Because bad habits just might be contagious
For many people, the holidays can be a time of too much eating and drinking, a kind of end-of-the-year binge before a more disciplined New Year. But for some of us, the overindulgence isn't just an outcome of the season. In fact, a growing body of research shows that it may be related less to the calendar and more to the company we keep.
A few years back, an extensive and well-publicized study in the New England Journal of Medicine indicated that certain behaviors and habits, including those related to obesity, can spread from one person to another. This detailed study followed more than 12,000 people for over 30 years and concluded that when one person gains weight close friends tend to gain weight, too.
Findings indicated that having overweight friends increased an individual's chances of also being overweight by up to 57 percent. And the closer the friends, the higher the percentage. Interestingly enough, the same influence did not seem to be in place for neighbors, spouses and siblings.
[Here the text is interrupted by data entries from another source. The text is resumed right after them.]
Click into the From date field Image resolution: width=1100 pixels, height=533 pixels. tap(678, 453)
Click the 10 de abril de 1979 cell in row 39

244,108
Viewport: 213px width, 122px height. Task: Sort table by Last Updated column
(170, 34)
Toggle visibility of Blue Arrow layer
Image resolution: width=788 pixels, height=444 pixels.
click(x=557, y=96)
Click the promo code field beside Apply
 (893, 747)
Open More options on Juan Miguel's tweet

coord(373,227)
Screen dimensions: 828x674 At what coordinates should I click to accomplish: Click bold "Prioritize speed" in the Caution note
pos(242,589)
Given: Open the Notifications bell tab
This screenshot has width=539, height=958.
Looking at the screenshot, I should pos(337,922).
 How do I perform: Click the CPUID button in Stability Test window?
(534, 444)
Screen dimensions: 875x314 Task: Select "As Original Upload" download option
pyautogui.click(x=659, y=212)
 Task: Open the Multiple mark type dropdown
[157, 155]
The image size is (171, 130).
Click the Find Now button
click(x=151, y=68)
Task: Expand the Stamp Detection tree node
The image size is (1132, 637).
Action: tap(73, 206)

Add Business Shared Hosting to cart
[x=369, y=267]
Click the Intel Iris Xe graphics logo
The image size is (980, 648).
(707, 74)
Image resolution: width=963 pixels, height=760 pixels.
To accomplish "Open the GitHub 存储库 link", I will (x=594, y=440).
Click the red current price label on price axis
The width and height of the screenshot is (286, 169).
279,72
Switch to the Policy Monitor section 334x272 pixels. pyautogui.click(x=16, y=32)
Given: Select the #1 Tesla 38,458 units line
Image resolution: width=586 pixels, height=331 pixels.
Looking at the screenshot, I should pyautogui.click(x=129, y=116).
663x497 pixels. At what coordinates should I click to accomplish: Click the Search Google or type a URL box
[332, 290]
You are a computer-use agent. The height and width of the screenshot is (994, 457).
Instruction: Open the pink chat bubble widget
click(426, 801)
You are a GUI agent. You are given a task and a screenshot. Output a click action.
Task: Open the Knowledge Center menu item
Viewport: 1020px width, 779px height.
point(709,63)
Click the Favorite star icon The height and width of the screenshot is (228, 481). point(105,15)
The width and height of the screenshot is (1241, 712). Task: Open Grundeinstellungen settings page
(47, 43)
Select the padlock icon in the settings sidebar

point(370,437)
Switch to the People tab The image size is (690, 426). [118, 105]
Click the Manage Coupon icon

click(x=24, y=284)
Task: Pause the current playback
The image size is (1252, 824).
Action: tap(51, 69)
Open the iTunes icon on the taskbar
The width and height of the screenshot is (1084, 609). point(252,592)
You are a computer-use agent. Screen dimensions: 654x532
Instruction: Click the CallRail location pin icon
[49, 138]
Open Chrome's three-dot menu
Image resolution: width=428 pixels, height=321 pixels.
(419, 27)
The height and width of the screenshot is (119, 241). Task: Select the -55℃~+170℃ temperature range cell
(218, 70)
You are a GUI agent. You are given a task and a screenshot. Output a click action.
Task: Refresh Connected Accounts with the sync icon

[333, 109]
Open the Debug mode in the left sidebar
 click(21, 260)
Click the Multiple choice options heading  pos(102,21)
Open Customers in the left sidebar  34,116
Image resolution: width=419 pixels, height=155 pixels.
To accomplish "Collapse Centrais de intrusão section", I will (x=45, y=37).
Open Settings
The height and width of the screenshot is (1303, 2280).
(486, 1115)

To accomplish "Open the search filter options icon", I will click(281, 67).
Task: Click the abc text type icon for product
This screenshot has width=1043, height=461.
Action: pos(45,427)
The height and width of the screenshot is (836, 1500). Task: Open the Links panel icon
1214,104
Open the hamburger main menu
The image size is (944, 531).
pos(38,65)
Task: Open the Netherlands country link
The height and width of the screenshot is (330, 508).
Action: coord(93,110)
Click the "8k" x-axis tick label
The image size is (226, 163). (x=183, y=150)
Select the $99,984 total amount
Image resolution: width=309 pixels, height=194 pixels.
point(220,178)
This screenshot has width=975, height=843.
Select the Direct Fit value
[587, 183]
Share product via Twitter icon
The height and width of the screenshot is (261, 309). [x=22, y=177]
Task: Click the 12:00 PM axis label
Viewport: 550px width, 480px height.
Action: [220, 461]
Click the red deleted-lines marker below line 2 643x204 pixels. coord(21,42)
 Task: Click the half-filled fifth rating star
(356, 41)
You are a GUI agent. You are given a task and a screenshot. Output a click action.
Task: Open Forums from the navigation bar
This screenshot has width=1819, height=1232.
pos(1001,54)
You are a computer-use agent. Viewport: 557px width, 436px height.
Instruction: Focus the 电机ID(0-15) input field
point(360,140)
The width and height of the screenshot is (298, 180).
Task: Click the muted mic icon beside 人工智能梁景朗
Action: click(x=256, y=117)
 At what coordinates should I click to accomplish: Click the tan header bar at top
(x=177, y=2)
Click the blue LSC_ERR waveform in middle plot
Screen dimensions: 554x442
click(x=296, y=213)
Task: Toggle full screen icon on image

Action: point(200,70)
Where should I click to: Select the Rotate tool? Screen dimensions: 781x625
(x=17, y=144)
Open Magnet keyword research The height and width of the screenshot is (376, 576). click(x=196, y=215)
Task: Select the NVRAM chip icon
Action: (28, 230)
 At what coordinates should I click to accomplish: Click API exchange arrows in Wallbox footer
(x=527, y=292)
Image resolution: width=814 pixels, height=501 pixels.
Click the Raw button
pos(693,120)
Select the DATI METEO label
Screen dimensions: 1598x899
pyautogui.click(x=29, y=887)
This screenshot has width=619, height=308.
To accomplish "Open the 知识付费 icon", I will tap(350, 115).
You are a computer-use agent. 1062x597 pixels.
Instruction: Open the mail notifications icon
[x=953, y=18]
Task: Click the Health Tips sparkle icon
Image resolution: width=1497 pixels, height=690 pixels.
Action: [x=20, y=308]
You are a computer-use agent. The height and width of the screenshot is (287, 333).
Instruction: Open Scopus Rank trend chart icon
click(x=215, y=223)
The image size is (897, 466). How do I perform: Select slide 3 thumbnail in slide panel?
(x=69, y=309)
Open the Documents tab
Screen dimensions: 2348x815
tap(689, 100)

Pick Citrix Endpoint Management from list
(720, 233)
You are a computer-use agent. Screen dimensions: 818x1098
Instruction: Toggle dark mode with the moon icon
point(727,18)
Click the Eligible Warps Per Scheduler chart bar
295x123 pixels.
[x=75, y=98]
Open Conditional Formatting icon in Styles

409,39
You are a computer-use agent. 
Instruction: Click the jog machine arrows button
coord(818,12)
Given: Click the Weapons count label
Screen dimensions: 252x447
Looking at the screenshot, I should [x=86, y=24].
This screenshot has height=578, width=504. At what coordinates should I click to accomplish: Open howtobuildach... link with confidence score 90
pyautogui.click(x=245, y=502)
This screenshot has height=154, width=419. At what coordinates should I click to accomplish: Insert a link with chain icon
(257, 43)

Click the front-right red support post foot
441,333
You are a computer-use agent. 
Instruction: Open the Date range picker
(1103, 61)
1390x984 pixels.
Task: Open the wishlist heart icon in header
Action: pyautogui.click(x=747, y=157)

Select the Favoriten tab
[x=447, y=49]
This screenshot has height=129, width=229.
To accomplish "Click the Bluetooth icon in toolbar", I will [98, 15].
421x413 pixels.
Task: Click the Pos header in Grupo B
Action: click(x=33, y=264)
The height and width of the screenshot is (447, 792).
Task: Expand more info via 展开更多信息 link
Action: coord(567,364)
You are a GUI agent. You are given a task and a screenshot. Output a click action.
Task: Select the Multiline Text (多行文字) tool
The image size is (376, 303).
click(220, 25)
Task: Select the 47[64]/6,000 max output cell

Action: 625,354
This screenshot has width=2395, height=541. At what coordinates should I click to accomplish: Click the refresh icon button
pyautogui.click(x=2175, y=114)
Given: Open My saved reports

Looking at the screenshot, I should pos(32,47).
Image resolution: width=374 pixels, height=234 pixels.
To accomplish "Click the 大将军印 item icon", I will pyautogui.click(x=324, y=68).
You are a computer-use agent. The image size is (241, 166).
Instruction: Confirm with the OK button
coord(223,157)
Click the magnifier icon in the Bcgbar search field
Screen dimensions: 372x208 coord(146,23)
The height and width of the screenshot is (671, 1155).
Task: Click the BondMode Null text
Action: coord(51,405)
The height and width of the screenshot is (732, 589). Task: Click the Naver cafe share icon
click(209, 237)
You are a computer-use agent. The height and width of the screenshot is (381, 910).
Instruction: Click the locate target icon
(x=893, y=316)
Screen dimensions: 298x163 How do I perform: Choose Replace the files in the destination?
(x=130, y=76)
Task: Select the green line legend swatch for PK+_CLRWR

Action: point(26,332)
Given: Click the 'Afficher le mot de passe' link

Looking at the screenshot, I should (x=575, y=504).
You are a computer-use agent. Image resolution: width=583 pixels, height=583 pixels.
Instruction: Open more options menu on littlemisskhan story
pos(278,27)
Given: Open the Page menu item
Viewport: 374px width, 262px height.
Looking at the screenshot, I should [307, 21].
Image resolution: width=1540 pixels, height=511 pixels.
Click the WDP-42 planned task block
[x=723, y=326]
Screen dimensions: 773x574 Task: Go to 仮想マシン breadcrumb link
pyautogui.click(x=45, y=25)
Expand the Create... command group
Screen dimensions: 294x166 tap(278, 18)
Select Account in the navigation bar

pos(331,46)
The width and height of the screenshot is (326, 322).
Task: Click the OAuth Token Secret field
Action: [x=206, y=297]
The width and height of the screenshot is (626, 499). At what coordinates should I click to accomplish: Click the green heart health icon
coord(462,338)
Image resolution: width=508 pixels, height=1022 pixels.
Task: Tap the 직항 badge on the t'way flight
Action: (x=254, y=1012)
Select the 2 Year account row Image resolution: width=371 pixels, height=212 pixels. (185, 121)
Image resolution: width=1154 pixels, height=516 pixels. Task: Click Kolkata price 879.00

Researchers attributed this link to the belief that most people get their sense of acceptable body type and their perception of fatness from their circle of friends rather than their other relationships. Simply put, when a close friend becomes obese, obesity may not look so bad. The research investigators said that their findings may help explain why more and more Americans continue to have weight-related problems: People who become overweight were likely to drag some friends along with them.
A similar relationship exists with alcohol consumption. According to a study reported in the Annals of Internal Medicine, when a close friend drinks more heavily (consistently averaging over two drinks a day for men, one for women) you're more likely to do the same. Using data mined from the long-term Framingham Heart Study, the research indicated that when it came to drinking, the closer the social connection, the greater the influence one person's drinking had on his or her friends.
The tendency toward obesity as well as heavier drinking also includes some major genetic and family history components, too, but in both cases the social network factor seems to be more significant than once thought.
Is it time to start avoiding your friends?
- One thing that both the research and the commentaries in the media that followed it emphasized was that despite the concerns about "contagion" the value of close friends with regard to quality of life and even health benefits was significant. So rather than dumping your friends, you might want to consider these three strategies for reducing the problem.
1. Avoid the places that might contribute to the kinds of behaviors you're hoping to decrease or leave behind entirely. It may seem obvious but you still have to remind yourself not to meet friends in a bar if you're trying to cut back on alcohol consumption. Of course you can drink just about anywhere but there's something about good friends coming together in that "Cheers" atmosphere that can easily reinforce the problem. If you're trying to lose weight, don't gather somewhere – a buffet being a prime example – where the emphasis is solely on eating and often, overeating.
2. Introduce your friends to some alternate activities, especially something on the physical activity side. For example, you can meet for a walk instead of a drink or lunch. You also might want to look at group activities like dance or exercise classes. Your friends might think it's a little strange at first but something a little more physical than raising a glass or a fork still gives you a chance to talk, one of the best parts of getting together with friends. Plus it puts you in the category of trendsetter!
3. Consider expanding your circle of friends. This doesn't mean ditching your old friends, but rather broadening your network to include some people who don't share the particular habit or habits you're trying to modify.
The good news about the way we influence one another with regard to behavior is that it also works in reverse. Since people of similar interests, activities and values tend to cluster in similar social networks (not unlike the old expression, "birds of a feather flock together") you also have a similar opportunity to gain from someone's good behaviors. The same research that shows we follow our friends in some habits and lifestyles we'd rather avoid also indicates that we're equally as likely to be "infected" by their healthier approach to life. At the end of the day, however, we're responsible for our own behaviors for good and for bad, and won't get very far if we blame our friends when we overindulge. It's a good lesson for the holidays. And it's an equally good lesson for the months that follow.